Sunday, 19 February 2012

Adventures with an HPT

Since I got back it's been mental.  My freelance work has gone into overdrive, I have been preparing to send off a 'dream job' application and I'm dealing with the usual horrors of the progesterone supplements.  When I got back to London on Saturday 11 February, I was really tired.  I had poking feelings and that weird kind of wiped out feeling Cyclogest gives you, but I was good at ignoring it.  Then around 5 days later, last Thursday, my boobs started to get unbearably sore and bulbous.  What a nasty word that is, bulbous!  I ignored it, but did think it was odd.  Been on progesterone for 3 cycles and not had breast pain like that before, but it is a side effect of the drug.  Around last Friday I started sneezing and got a runny nose.  A cold was seemingly on its way.  This is odd for me, I don't get colds.  I eat too much fruit and I'm not prone to them.  One every 3 or 4 years is the norm, but then it was 'bone chillingly' cold in Denmark, so I guess that's why. To stop me going nuts I took at a home pregnancy test (HPT) with First Response on Friday 17th, 8DPO.  You can get a result up to 6 days before your period is due apparently.  It was a big fat negative, but frankly not surprising that early.  Then I became a bit of a loony.  I kept looking at it hours later as there was a weird shadow.  24 hours later I pulled the test apart to look at it a close quarters and a faint pink line could be seen.  Yes, I actually did that.  That's how desperate I was.  I know, I know, you must discard tests after 10 minutes and read them within 3.  Anyhow, spurred on by the tiny, tiny possibility I waited two days more and bought another two tests.  I tested today at 10dpo and within 3 minutes there was a very faint line.  It's pink, but it is very faint.  So now I'm officially excited.  I can't help myself.  I know the Ovitrelle might still be in my system, but then I think if it was it would have been a stronger positive going into a negative, not a negative going into a positive as the days go on.   

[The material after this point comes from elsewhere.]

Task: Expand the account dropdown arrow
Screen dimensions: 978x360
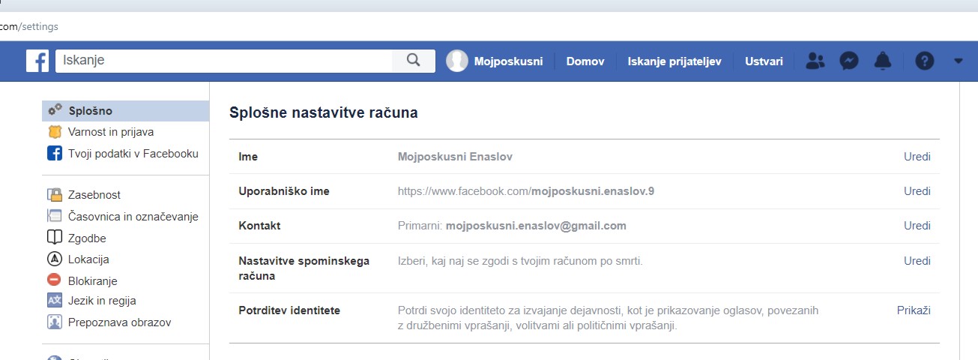Action: click(x=958, y=62)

Well, I could drive myself mental, but I will wait 2 more days and test again on Tuesday, 12dpo and on CD 23. That's 3 days before my period and I'll do it again on the proper test day, 2 days after that.  I cannot tell you how hopeful I am, but how terrified that I'm seeing things that simply aren't there because this is my last chance.  Given the annoying side effects of progesterone, the only confirmation I can have is a strong positive test once I can be sure Ovitrelle is out of my system.  I made a deal with the Universe.  I will be a good person forever and do anything if I can be pregnant.  Anything legal that is!  It seems too good to be true that my very last time it has worked, but maybe my luck has finally changed.  Till Tuesday...

Monday, 12 December 2011

Negative

I'm sure you will realise that, had I hit the jackpot, I would have posted straight away.  Unfortunately, it took me a few days to pick myself up off the floor so I could post. I waited, like a real patient person, until Day 14 and tested.  A BFN, that's what.  I cried, of course, and then I got myself dressed and out.  In anticipation I packed Friday to Monday full of activities and friends, as well as taking the day off on test day.  Thank God.  I was partly tricked by the progesterone again, but more cautious this time so I'd say less shocked at the result.  The temperature rise got to me in this round.  It was quite distinct and I began to be so convinced. Feel a bit of a fool, to be honest.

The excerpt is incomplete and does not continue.